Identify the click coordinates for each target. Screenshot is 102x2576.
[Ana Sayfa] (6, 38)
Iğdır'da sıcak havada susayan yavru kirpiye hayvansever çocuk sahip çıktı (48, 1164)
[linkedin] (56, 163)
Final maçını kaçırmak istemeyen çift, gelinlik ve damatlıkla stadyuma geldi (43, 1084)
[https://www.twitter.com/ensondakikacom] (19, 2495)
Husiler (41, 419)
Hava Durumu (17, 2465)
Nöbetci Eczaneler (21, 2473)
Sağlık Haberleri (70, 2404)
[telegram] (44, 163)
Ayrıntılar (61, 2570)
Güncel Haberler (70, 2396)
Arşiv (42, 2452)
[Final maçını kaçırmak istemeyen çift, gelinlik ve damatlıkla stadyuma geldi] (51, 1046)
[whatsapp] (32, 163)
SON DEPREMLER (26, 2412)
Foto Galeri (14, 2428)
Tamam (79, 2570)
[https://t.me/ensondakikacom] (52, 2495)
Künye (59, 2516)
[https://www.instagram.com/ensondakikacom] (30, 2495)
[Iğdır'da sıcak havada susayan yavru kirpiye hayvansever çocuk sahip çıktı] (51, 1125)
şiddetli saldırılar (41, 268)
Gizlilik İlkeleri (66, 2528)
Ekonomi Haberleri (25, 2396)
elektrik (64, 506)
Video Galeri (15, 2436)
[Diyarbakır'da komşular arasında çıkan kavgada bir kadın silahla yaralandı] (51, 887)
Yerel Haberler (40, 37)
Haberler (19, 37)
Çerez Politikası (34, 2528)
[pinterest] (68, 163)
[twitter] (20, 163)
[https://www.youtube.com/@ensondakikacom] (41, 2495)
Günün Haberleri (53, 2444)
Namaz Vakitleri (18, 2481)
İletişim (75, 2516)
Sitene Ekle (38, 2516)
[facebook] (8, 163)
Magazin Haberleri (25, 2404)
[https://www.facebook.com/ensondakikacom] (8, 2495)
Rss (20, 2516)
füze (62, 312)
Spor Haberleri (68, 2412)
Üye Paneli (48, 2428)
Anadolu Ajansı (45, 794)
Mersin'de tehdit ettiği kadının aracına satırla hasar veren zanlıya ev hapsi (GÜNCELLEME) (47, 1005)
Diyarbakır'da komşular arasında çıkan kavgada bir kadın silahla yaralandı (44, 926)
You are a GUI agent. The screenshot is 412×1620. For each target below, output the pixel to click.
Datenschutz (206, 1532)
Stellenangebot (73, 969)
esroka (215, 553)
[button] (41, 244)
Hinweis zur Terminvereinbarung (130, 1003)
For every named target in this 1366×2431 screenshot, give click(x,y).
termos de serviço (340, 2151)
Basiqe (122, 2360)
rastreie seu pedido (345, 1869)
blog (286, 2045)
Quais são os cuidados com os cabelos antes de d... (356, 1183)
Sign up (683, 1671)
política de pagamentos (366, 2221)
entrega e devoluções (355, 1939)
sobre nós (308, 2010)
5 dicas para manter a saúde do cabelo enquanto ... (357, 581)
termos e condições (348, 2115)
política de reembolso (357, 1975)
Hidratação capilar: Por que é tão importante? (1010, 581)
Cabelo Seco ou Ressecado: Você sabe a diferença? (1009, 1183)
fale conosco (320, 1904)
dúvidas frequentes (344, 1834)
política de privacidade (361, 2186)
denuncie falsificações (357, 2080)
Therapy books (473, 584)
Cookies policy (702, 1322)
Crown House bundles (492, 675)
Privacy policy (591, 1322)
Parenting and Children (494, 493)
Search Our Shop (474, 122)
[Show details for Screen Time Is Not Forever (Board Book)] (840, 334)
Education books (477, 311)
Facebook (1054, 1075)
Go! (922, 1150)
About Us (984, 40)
━━━━━━━━━━━━━━━━━━━━━━━━━━━━━━
> To do:
Reproduce every line from the preceding data in which the word "istemeyen" can be found.

> Exercise response:
Final maçını kaçırmak istemeyen çift, gelinlik ve damatlıkla stadyuma geldi (43, 1084)
[Final maçını kaçırmak istemeyen çift, gelinlik ve damatlıkla stadyuma geldi] (51, 1046)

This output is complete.